Small lookup tables computed ahead of time so a page can render facets
and counts instantly, without touching the 278 MB primary file:

| File | Size | Contents | Use when… |
|---|---:|---|---|
| [`isamples_202601_facet_summaries.parquet`](https://data.isamples.org/isamples_202601_facet_summaries.parquet) | 2 KB | `(facet_type, facet_value, count)` for source, material, context, object_type | You want instant initial facet counts with no filters applied |
| [`isamples_202601_facet_cross_filter.parquet`](https://data.isamples.org/isamples_202601_facet_cross_filter.parquet) | 6 KB | Pre-computed counts for single-facet selections | You want instant cross-filtered counts for a single active filter |
| [`isamples_202601_sample_facets_v2.parquet`](https://data.isamples.org/isamples_202601_sample_facets_v2.parquet) | 63 MB | `(pid, material, context, object_type)` facet URIs per sample | You need to filter on *combinations* of facets at query time |

### Geospatial aggregates (H3) {.unnumbered}

Hexagonal H3 cells pre-aggregated at three resolutions for zoom-adaptive
globe rendering.
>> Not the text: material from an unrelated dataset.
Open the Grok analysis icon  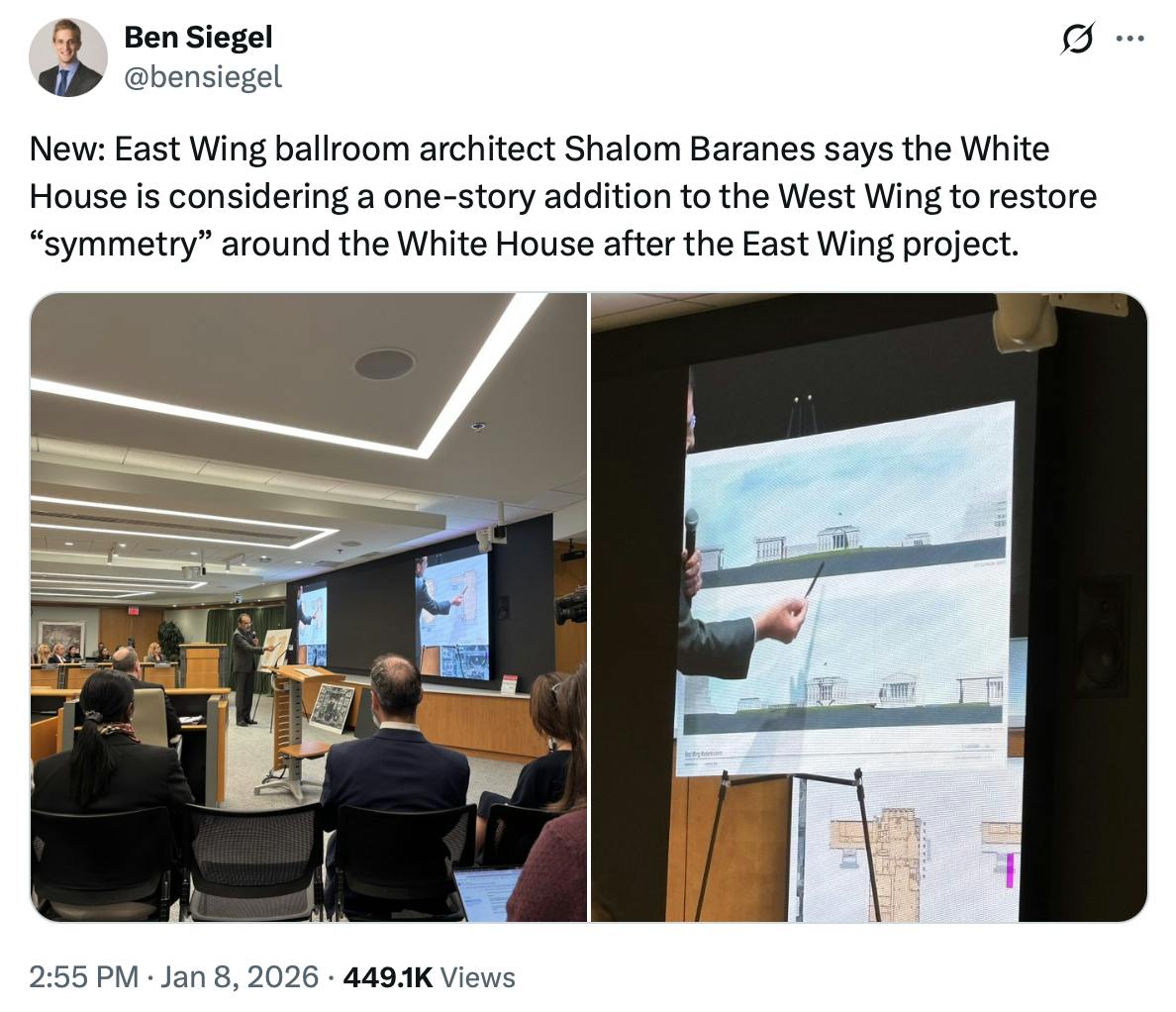(1079, 40)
Each row: `h3_cell, center_lat, center_lng, sample_count,
dominant_source, source_count`.

| File | Size | Cells | Typical altitude |
|---|---:|---:|---|
| [`isamples_202601_h3_summary_res4.parquet`](https://data.isamples.org/isamples_202601_h3_summary_res4.parquet) | 580 KB | ~38 K | Continental (world view) |
| [`isamples_202601_h3_summary_res6.parquet`](https://data.isamples.org/isamples_202601_h3_summary_res6.parquet) | 1.6 MB | ~112 K | Regional (country / state) |
| [`isamples_202601_h3_summary_res8.parquet`](https://data.isamples.org/isamples_202601_h3_summary_res8.parquet) | 2.4 MB | ~176 K | Neighborhood |

CSV twins exist alongside each parquet (3× larger) for human inspection —
browsers use the parquet versions.

### Individual sample points (lite) {.unnumbered}

| File | Size | Contents | Use when… |
|---|---:|---|---|
| [`isamples_202601_samples_map_lite.parquet`](https://data.isamples.org/isamples_202601_samples_map_lite.parquet) | 60 MB | `pid, label, source, latitude, longitude, place_name, result_time, h3_res8, h3_res8_hex` — no description | Point-level rendering below ~120 km altitude |

### Which tutorial uses which file {.unnumbered}

| | Interactive Explorer | Search Explorer | Deep-Dive Analysis |
|---|:-:|:-:|:-:|
| `wide.parquet` | | ● | |
| `wide_h3.parquet` | | | ● |
| `facet_summaries.parquet` | ● | ● | ● |
| `facet_cross_filter.parquet` | | ● | |
| `sample_facets_v2.parquet` | ● | ● | |
| `h3_summary_res4/6/8.parquet` | ● | | |
| `samples_map_lite.parquet` | ● | | |

### Quick query recipes {.unnumbered}

From Python:

```python
import duckdb
con = duckdb.connect()
con.sql("""
    SELECT source, COUNT(*) AS n
    FROM read_parquet('https://data.isamples.org/current/wide.parquet')
    WHERE otype = 'MaterialSampleRecord'
    GROUP BY 1 ORDER BY 2 DESC
""").df()
```

From the browser via DuckDB-WASM — see the
[tutorials](/tutorials/) for complete examples with HTTP range requests.